What is required | List each row below that contains the word "Click", copying every such row in full.

Recorded data:

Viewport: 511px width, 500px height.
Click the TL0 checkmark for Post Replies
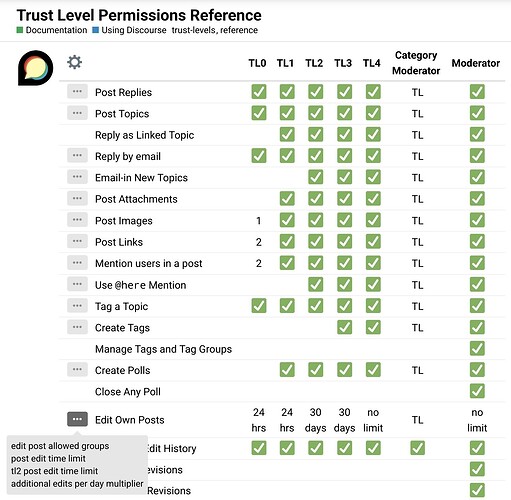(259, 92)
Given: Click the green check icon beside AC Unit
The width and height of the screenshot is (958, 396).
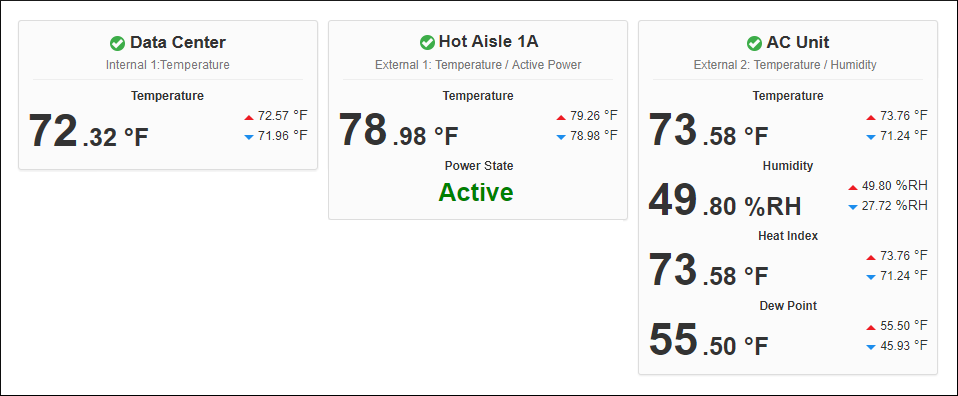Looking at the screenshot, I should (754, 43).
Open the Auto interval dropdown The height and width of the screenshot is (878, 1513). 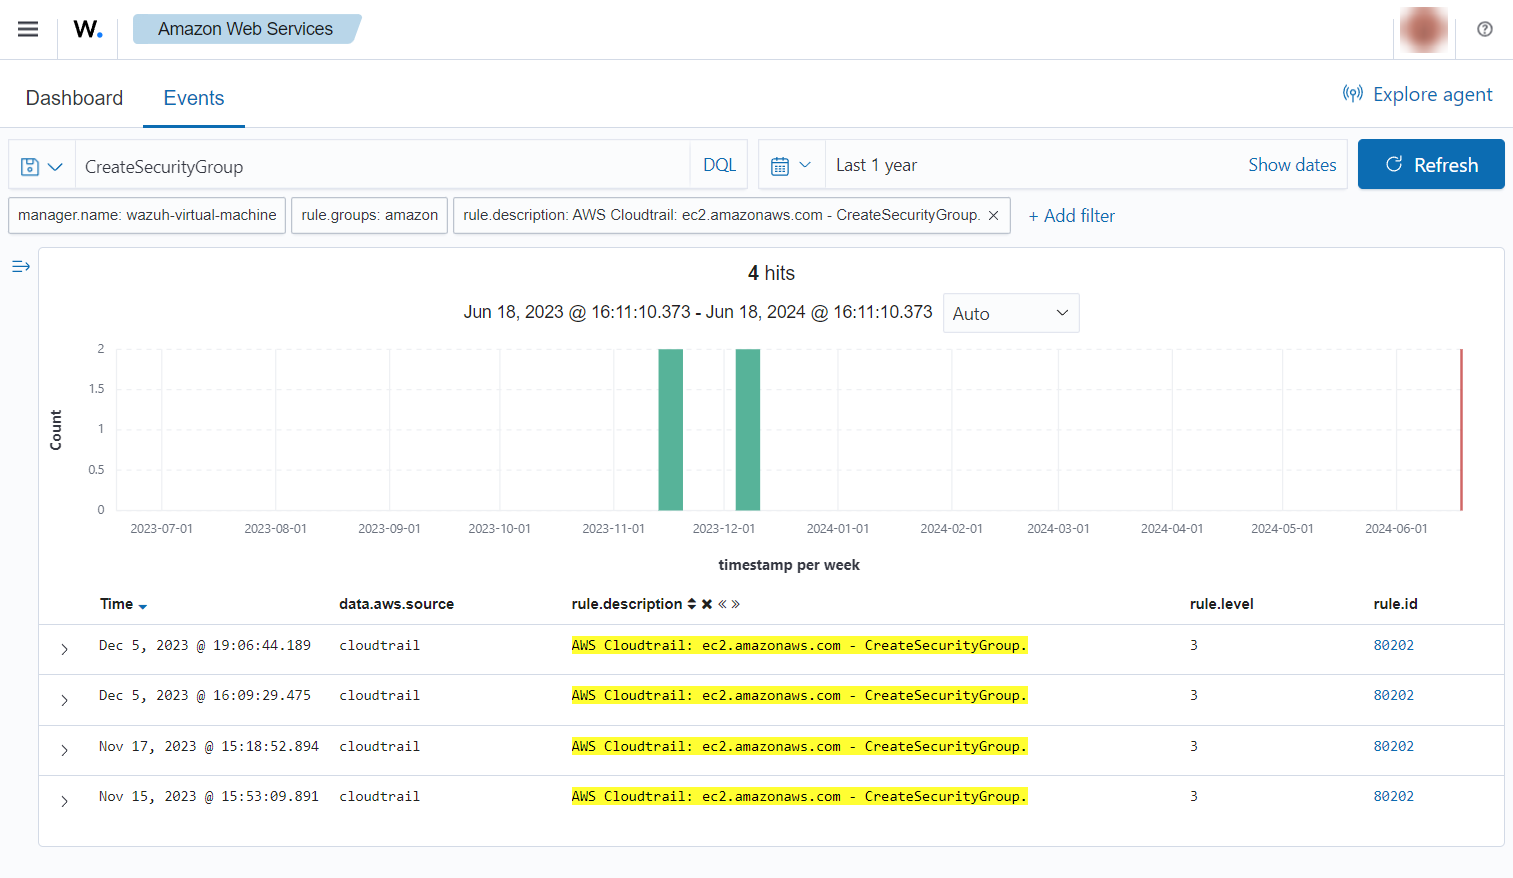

Solution for this exercise |
Click the TL0 checkmark for Post Replies
Given: Click the green check icon beside AC Unit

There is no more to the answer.